2008年05月04日
史記列傳(7)-孫子吳起列傳第五(2)
(旧暦 3月29日)
史記列傳(6)-孫子吳起列傳第五(1)のつづき
吳起は衛(河南省の一部)の人です。兵を用いることを好み、一時は孔子の弟子で『孝経』を著した曾子に学んだこともあり、その後、魯(山東省南部)の君に仕えていました。
齊(山東省)が魯を攻めたとき、魯は吳起を将軍にしようとしましたが、吳起は齊の人のむすめを妻としていたために、魯ではこれを疑って将軍とすることをためらっていました。
吳起はそこで名を立てようと欲して妻を殺し、齊に与しないことを明らかにしました。
魯はすぐに吳起を将軍にし、吳起は大いに齊を破って戦功を立てますが、魯の中で吳起を悪く言う者があり、ついに彼は解任されてしまいます。
そこで吳起は、魏(山西省西部から河南省北部)の文候に仕え、将軍となります。
起の將為る、士卒の最下なる者と衣食を同じくし、臥するに席を設けず、行くに騎乘せず、親(みづか)ら糧(かて)を裹(つつ)み贏(にな)ひ、士卒と勞苦を分(わか)つ。

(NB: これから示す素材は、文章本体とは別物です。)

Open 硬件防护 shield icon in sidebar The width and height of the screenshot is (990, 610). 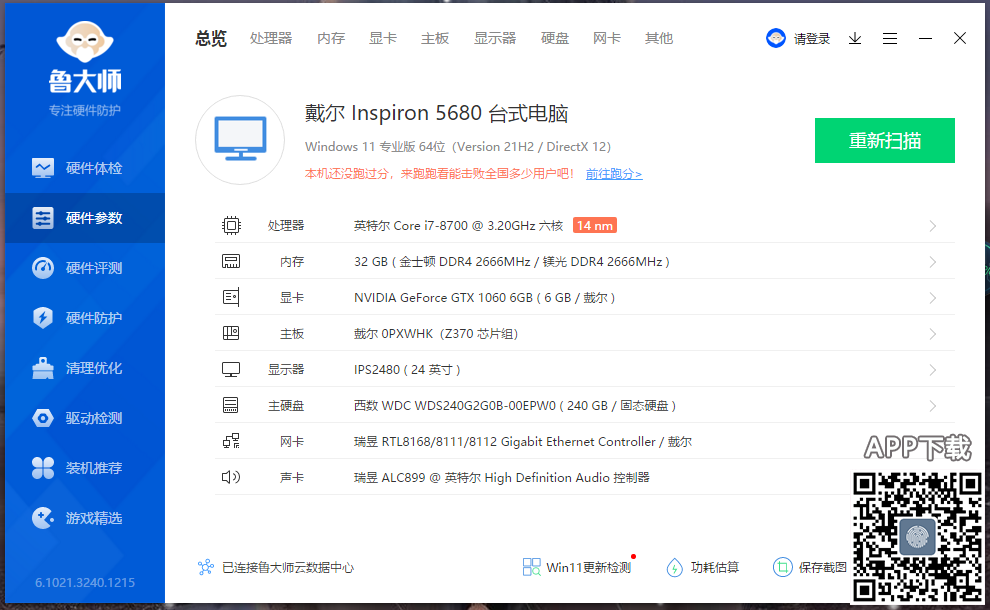click(43, 318)
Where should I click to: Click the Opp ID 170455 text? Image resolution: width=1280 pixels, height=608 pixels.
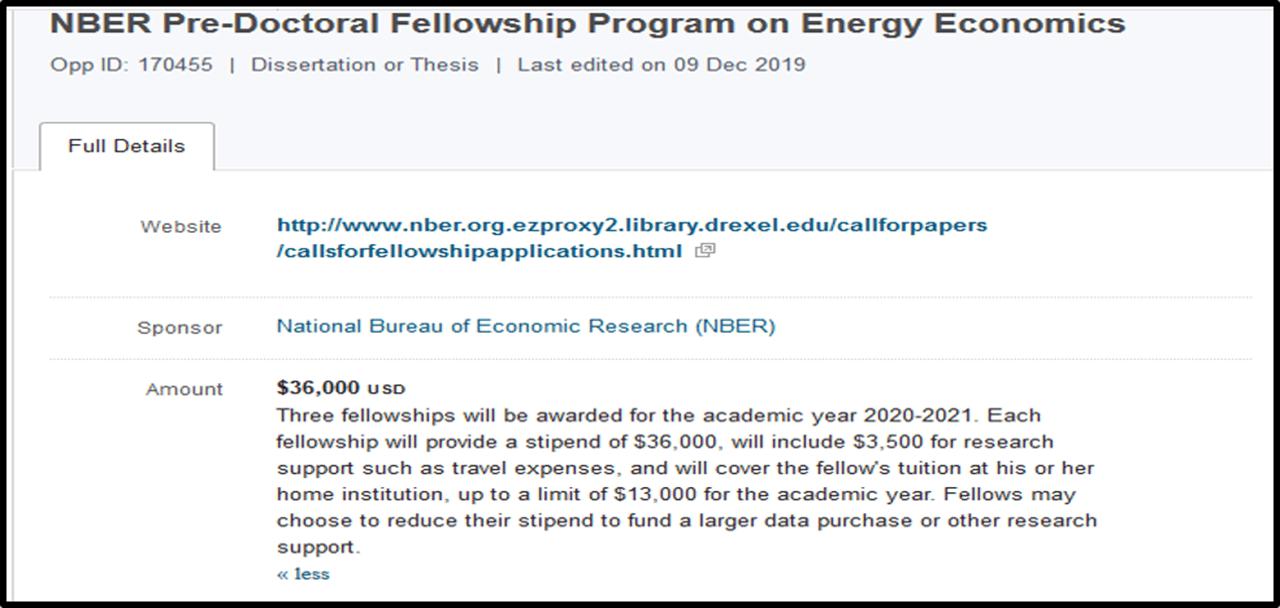(131, 65)
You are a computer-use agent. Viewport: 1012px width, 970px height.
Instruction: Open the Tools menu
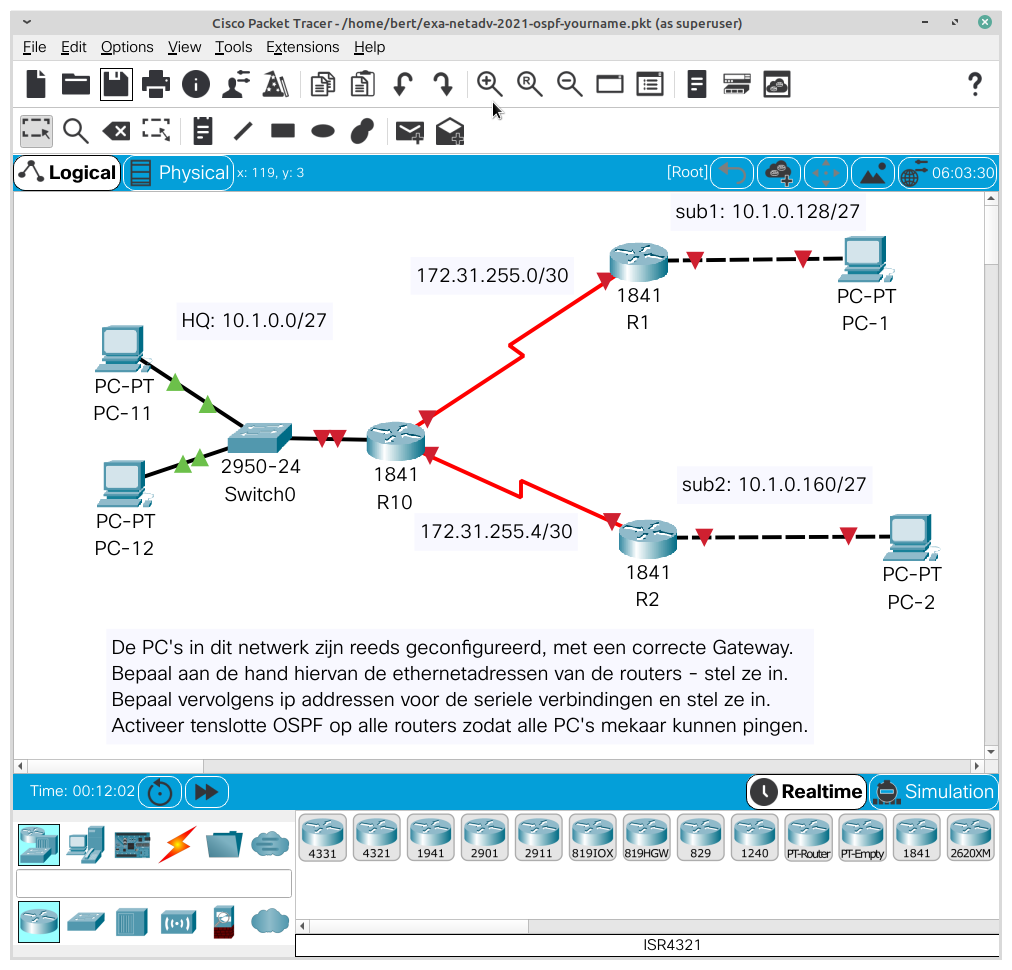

卒に疽(しよ)を病む者有り。起為に之を吮(す)ふ。卒の母聞きて之を哭(こく)す。人曰く、「子は卒也。而るに將軍自ら其の疽(しよ)を吮(す)ふ。何ぞ哭するを為す。」と。
母曰く、「然るに非ざる也。往年、吳公、其の父を吮(す)ふ。其の父、戰ひて踵(くびす)を旋(めぐら)さず、遂に敵に死せり。吳公、今又子を吮(す)ふ。妾(せふ)、其の死所を知らず。是を以て之を哭(こく)す。」と。
吳起は将軍と為るや、士卒の最下級の者と同様の衣食をし、寝るときは寝具を用いず、行軍に際しては馬にも馬車にも乗らず、自分で兵糧を包み担いで士卒と労苦を分かち合った。
兵卒に腫れ物を患っている者があると、吳起はその者のために自ら膿を吸い出してやった。